Где наши пытки, наше рабство, наши палки? Нам кажется, что их нет, что это было прежде, но теперь прошло. Нам кажется это оттого, что не хотим понять старого и старательно закрываем на него глаза.

Но если мы вглядимся в прошедшее, нам откроется и наше настоящее положение и причины его.

Если мы не будем говорить: зачем поминать, а посмотрим внимательно на то, что делалось прежде, то мы поймем и увидим то, что делается теперь.

Если нам ясно, что нелепо и жестоко рубить головы на плахе и узнавать истину от людей посредством выворачивания их костей, то так же ясно станет и то, что так же, если еще не более, нелепо и жестоко вешать людей или сажать их в одиночное заключение, равное или худшее смерти.

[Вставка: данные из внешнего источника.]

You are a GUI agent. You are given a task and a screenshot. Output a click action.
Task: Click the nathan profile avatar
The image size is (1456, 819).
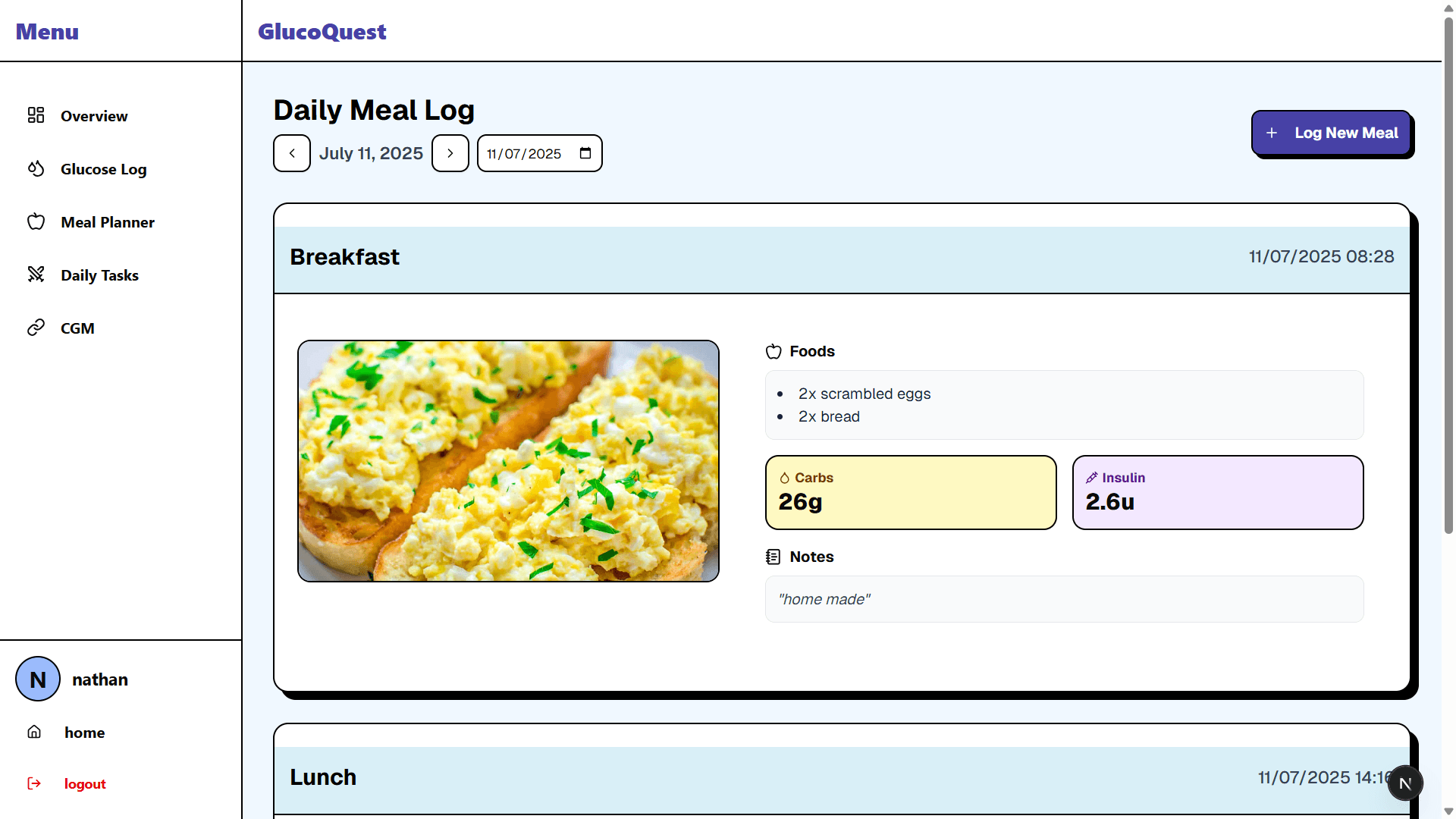[x=38, y=679]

Если мы только перестанем закрывать глаза на прошедшее и говорить: зачем поминать старое? – нам ясно станет, что в наше время есть точно такие же ужасы, только в новых формах.

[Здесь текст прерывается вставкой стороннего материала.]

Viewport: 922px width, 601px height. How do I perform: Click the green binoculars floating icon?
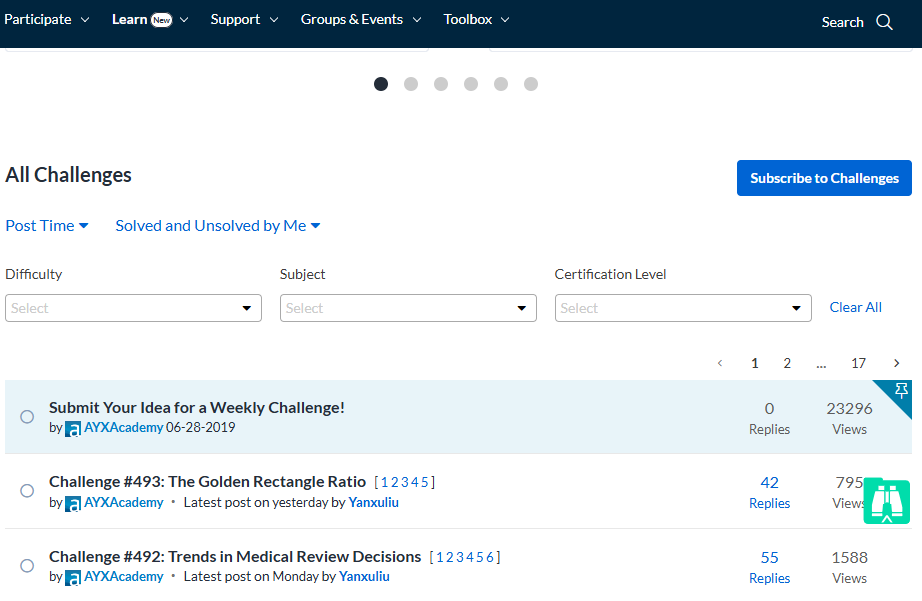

Мы говорим: все это прошло; прошло, и теперь уже нет пыток, нет рабства, нет забиваний насмерть палками и др. – но ведь это только так кажется! Триста тысяч человек в острогах и арестантских ротах сидят запертые в тесных вонючих помещениях и умирают медленной телесной и нравственной смертью. Жены и дети их брошены без пропитания, а этих людей держат в вертепах разврата, острогах и арестантских ротах!

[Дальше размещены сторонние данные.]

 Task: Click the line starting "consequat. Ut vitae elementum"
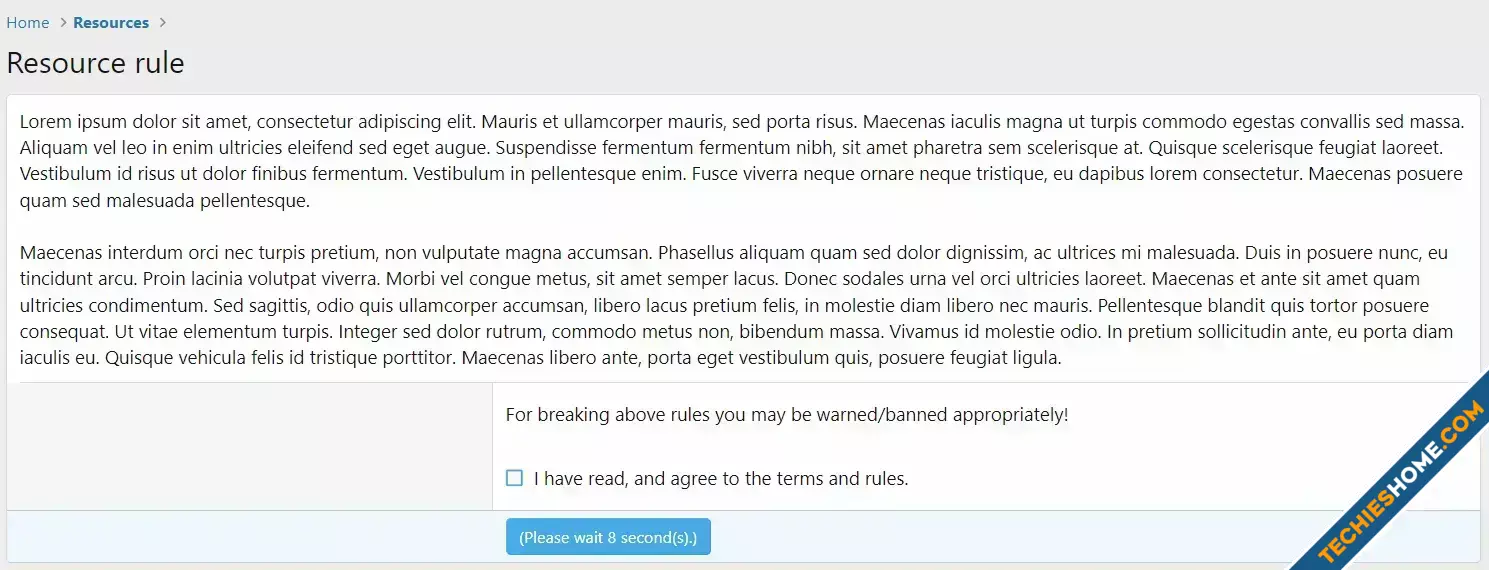pos(736,332)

Не нужно иметь особой проницательности, чтобы видеть, что и наше время полно теми же ужасами, теми же пытками, которые для следующих поколений будут так же удивительны по своей жестокости и нелепости. Болезнь все та же, и болезнь не тех, которые пользуются этими ужасами. Пускай бы они пользовались в 100 и в 1000 раз больше. Пускай устраивали бы башни, театры, балы, обирали бы народ, только бы они делали это сами, только бы они не развращали народ, не обманывали его, заставляя его участвовать в этом, как старого солдата».